Word and element location data:
========

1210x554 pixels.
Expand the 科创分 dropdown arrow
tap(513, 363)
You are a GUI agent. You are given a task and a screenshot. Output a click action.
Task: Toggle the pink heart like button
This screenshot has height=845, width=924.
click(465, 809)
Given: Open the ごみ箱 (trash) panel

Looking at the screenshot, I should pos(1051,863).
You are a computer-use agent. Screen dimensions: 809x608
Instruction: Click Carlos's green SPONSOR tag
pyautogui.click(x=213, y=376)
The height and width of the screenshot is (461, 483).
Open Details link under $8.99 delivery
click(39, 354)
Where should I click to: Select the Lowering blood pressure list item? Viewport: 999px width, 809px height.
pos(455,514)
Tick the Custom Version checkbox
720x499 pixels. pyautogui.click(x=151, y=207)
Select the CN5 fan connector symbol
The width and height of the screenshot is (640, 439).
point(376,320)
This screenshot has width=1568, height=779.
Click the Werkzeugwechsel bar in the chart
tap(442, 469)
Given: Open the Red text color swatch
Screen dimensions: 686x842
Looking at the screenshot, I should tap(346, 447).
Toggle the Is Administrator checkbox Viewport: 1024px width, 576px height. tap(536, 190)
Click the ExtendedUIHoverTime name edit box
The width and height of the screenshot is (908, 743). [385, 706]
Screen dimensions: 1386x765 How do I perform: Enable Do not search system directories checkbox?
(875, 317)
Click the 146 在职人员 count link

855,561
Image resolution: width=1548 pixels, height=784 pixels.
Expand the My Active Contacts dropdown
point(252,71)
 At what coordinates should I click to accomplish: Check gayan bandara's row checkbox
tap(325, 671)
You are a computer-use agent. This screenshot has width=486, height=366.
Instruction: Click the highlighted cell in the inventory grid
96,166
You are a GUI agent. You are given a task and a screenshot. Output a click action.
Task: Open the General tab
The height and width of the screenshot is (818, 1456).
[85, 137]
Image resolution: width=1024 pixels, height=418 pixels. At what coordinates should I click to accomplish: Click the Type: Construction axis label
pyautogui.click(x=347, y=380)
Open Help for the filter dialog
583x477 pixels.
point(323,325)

========

Format every line of the items above as a Markdown table with the columns "Row" and "Line," numbering the rows in order and omitting blank lines.

# Answer to the task
| Row | Line |
|---|---|
| 1 | 1210x554 pixels. |
| 2 | Expand the 科创分 dropdown arrow |
| 3 | tap(513, 363) |
| 4 | You are a GUI agent. You are given a task and a screenshot. Output a click action. |
| 5 | Task: Toggle the pink heart like button |
| 6 | This screenshot has height=845, width=924. |
| 7 | click(465, 809) |
| 8 | Given: Open the ごみ箱 (trash) panel |
| 9 | Looking at the screenshot, I should pos(1051,863). |
| 10 | You are a computer-use agent. Screen dimensions: 809x608 |
| 11 | Instruction: Click Carlos's green SPONSOR tag |
| 12 | pyautogui.click(x=213, y=376) |
| 13 | The height and width of the screenshot is (461, 483). |
| 14 | Open Details link under $8.99 delivery |
| 15 | click(39, 354) |
| 16 | Where should I click to: Select the Lowering blood pressure list item? Viewport: 999px width, 809px height. |
| 17 | pos(455,514) |
| 18 | Tick the Custom Version checkbox |
| 19 | 720x499 pixels. pyautogui.click(x=151, y=207) |
| 20 | Select the CN5 fan connector symbol |
| 21 | The width and height of the screenshot is (640, 439). |
| 22 | point(376,320) |
| 23 | This screenshot has width=1568, height=779. |
| 24 | Click the Werkzeugwechsel bar in the chart |
| 25 | tap(442, 469) |
| 26 | Given: Open the Red text color swatch |
| 27 | Screen dimensions: 686x842 |
| 28 | Looking at the screenshot, I should tap(346, 447). |
| 29 | Toggle the Is Administrator checkbox Viewport: 1024px width, 576px height. tap(536, 190) |
| 30 | Click the ExtendedUIHoverTime name edit box |
| 31 | The width and height of the screenshot is (908, 743). [385, 706] |
| 32 | Screen dimensions: 1386x765 How do I perform: Enable Do not search system directories checkbox? |
| 33 | (875, 317) |
| 34 | Click the 146 在职人员 count link |
| 35 | 855,561 |
| 36 | Image resolution: width=1548 pixels, height=784 pixels. |
| 37 | Expand the My Active Contacts dropdown |
| 38 | point(252,71) |
| 39 |  At what coordinates should I click to accomplish: Check gayan bandara's row checkbox |
| 40 | tap(325, 671) |
| 41 | You are a computer-use agent. This screenshot has width=486, height=366. |
| 42 | Instruction: Click the highlighted cell in the inventory grid |
| 43 | 96,166 |
| 44 | You are a GUI agent. You are given a task and a screenshot. Output a click action. |
| 45 | Task: Open the General tab |
| 46 | The height and width of the screenshot is (818, 1456). |
| 47 | [85, 137] |
| 48 | Image resolution: width=1024 pixels, height=418 pixels. At what coordinates should I click to accomplish: Click the Type: Construction axis label |
| 49 | pyautogui.click(x=347, y=380) |
| 50 | Open Help for the filter dialog |
| 51 | 583x477 pixels. |
| 52 | point(323,325) |